Doran v. Delaney [1996] 1 I.L.R.M. 490; [1998] 2 I.R. 61; [1998] 2 I.L.R.M. 1.

Ford v. White & Co. [1964] 1 W.L.R. 885; [1964] 2 All E.R. 755.

Liesbosch, Dredger v. Edison S.S. (Owners) [1933] A.C. 449.

Monarch Steamship Co. Ltd. v. Karlshamns Oljefabriker (A/B) [1949] A.C. 196.

Muhammad Issa el Sheikh Ahwad v. Ali [1947] A.C. 414.

Perry v. Sidney Phillips & Son [1982] 1 W.L.R. 1297; [1982] 3 All E.R. 705.

Quinn v. Quality Homes Ltd. [1976-7] I.L.R.M. 314.

Riordan's Travel v. Acres [1979] I.L.R.M. 3.

Roche v. Peilow (Unreported, High Court, Carroll J., 8th July, 1986).

The Susquehanna [1925] P. 196.

Taylor v. Ryan (Unreported, High Court, Finlay P., 10th March, 1983).

Damages - Assessment - Whether each defendant liable for all losses - Whether failure to mitigate losses due to impecuniosity restricts damages.

Plenary summons.

The facts have been summarised in the headnote and are fully set out in the judgment of Geoghegan J., infra.

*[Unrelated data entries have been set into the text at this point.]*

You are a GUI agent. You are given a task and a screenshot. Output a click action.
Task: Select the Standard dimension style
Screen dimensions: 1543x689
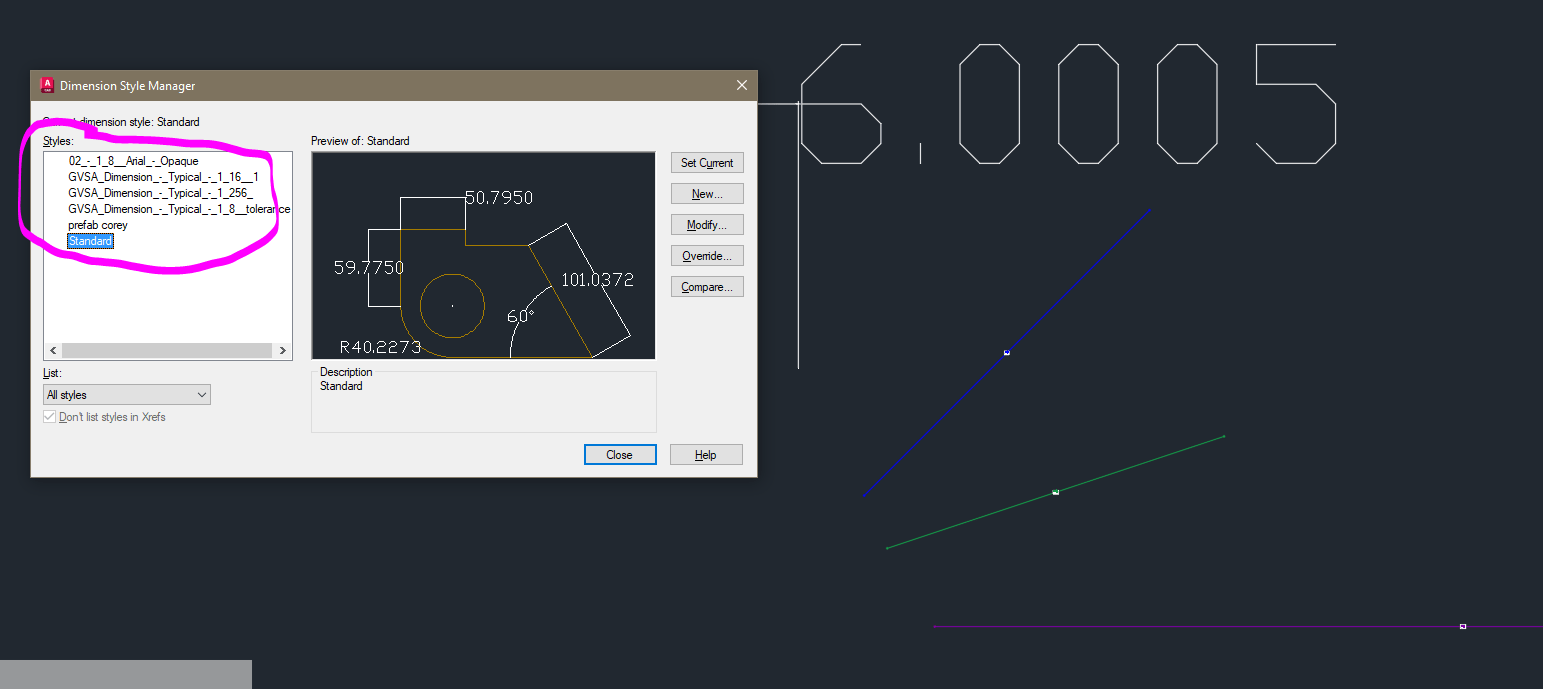pos(90,241)
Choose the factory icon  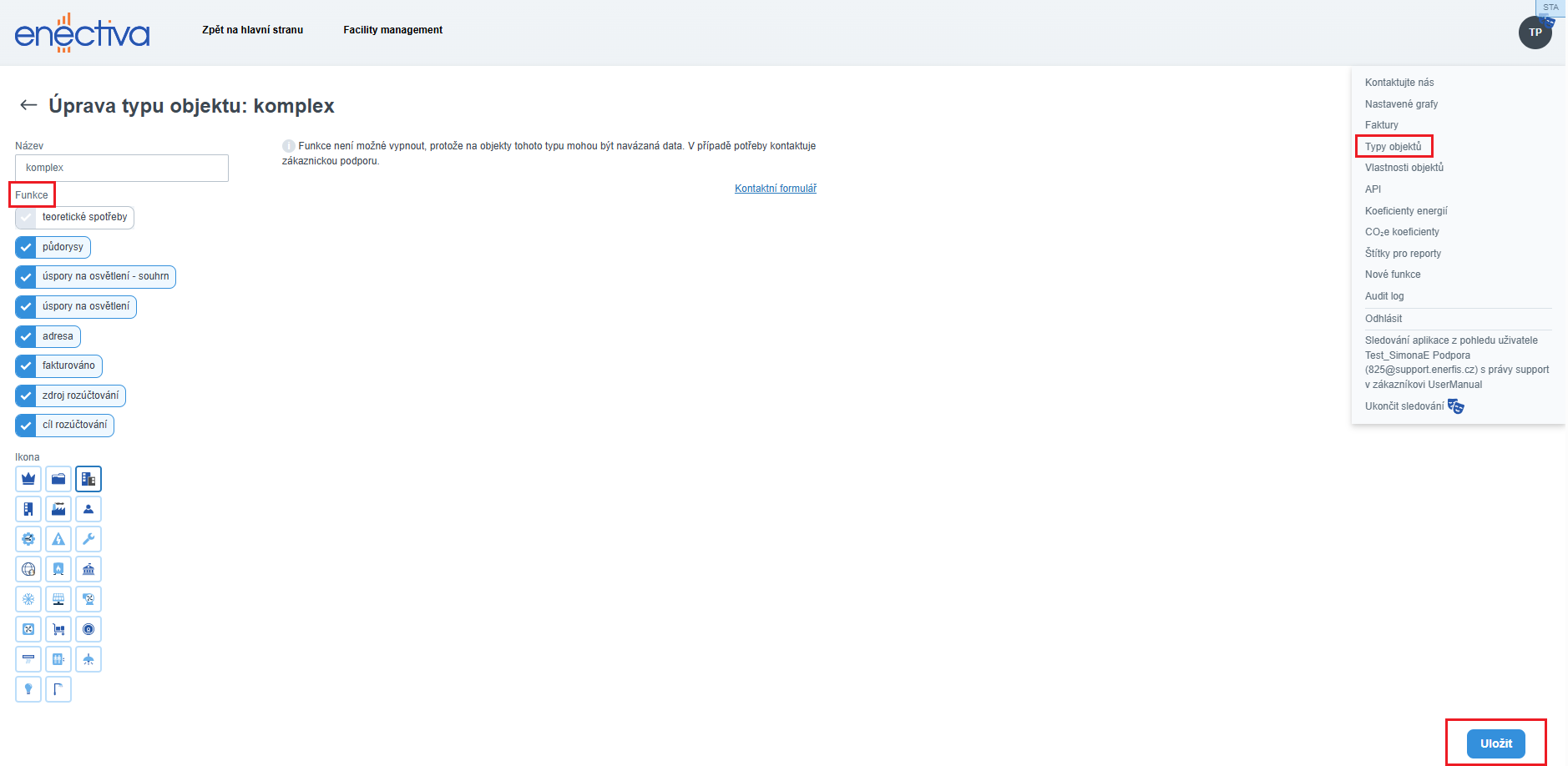pyautogui.click(x=58, y=509)
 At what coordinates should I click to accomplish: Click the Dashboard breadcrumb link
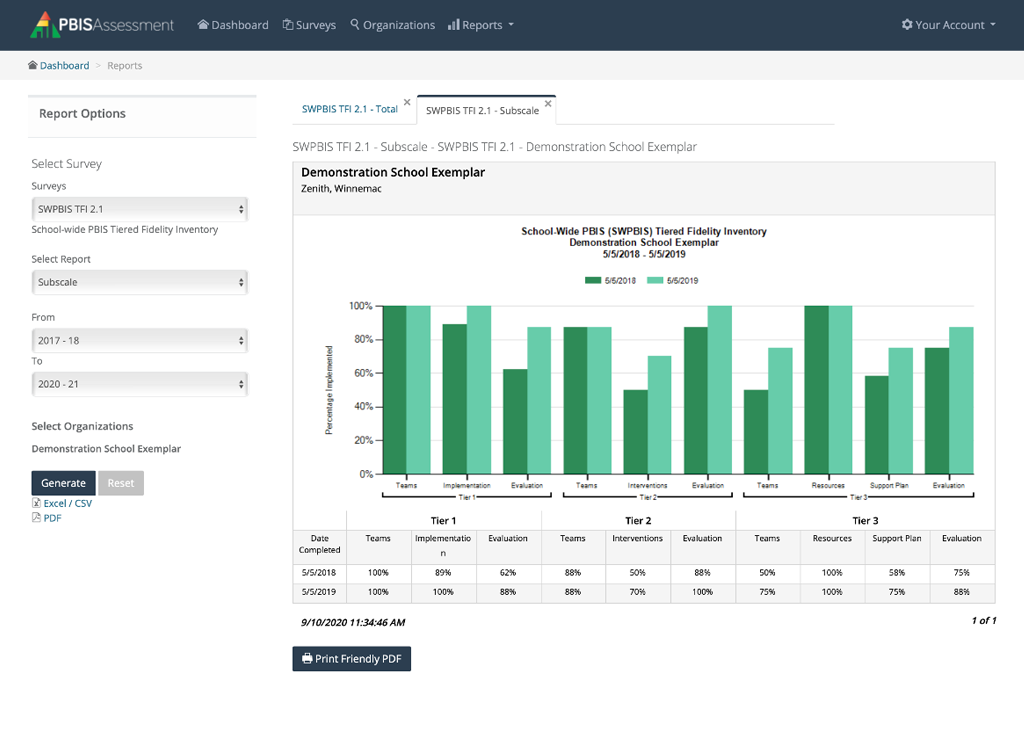pyautogui.click(x=64, y=66)
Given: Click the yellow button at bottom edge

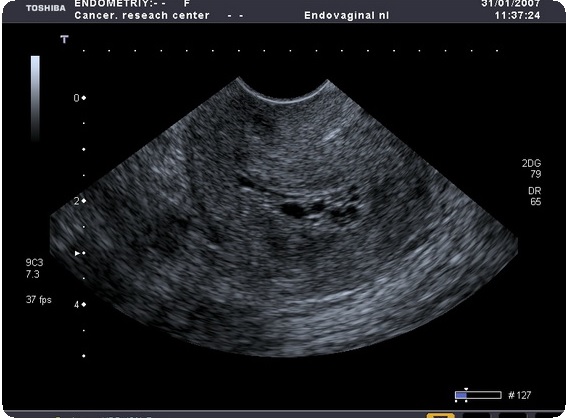Looking at the screenshot, I should 440,416.
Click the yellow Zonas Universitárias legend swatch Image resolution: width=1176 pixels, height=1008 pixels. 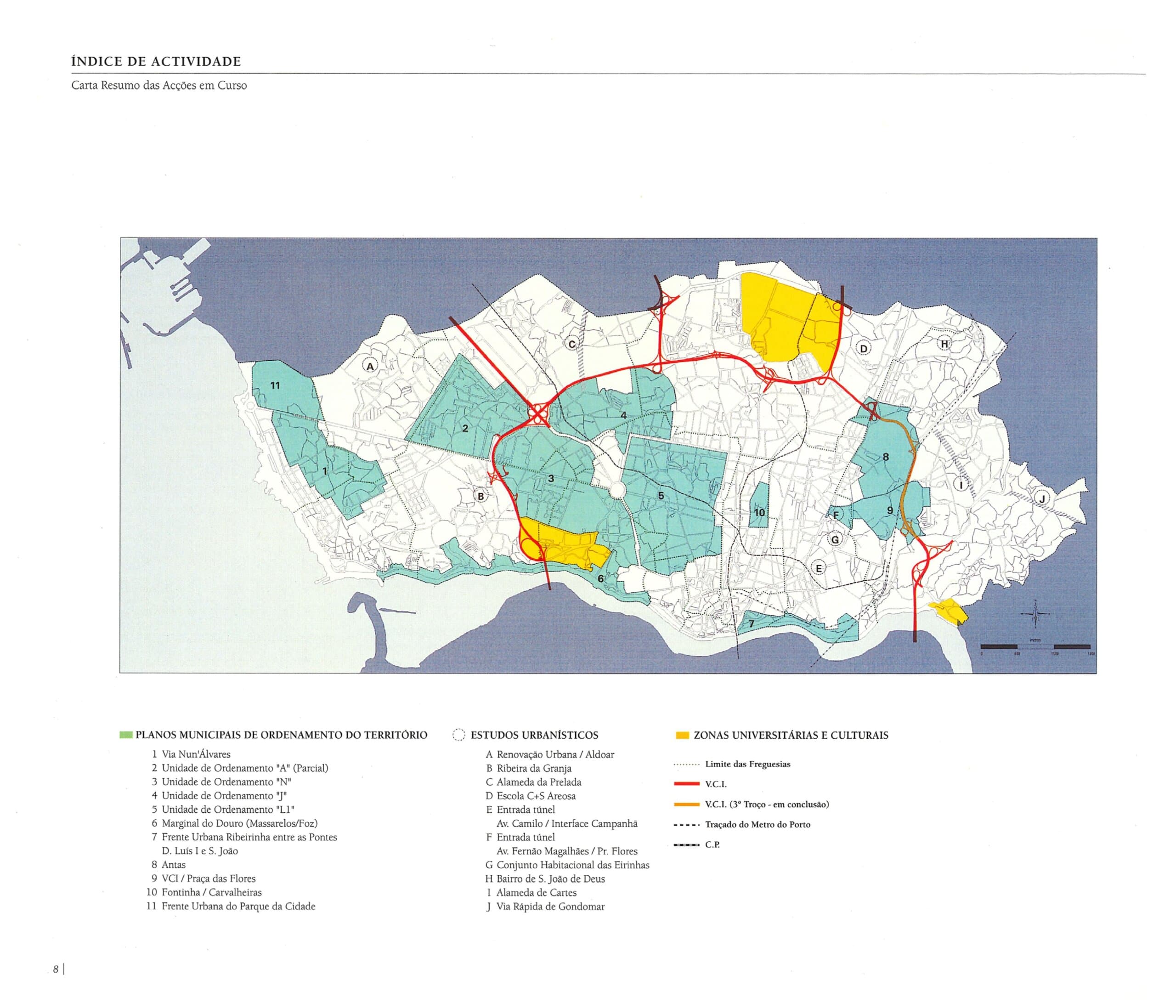coord(682,736)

Proceedings were commenced by way of plenary summons dated the 17th July, 1991, and judgment in relation to liability only was delivered by the High Court (Hamilton P.) on the 12th September, 1995 (see [1996] 1 I.L.R.M. 490).The plaintiffs appealed against the finding that there was no liability attaching to the fourth and fifth defendants. On appeal, the Supreme Court determined that the fourth and fifth defendants were liable (see [1998] 2 I.R. 61) and the matter was remitted to the High Court for the assessment of damages.

The matter was heard by the High Court (Geoghegan J.) on the 13th, 14th, 15th and 16th October, 1998.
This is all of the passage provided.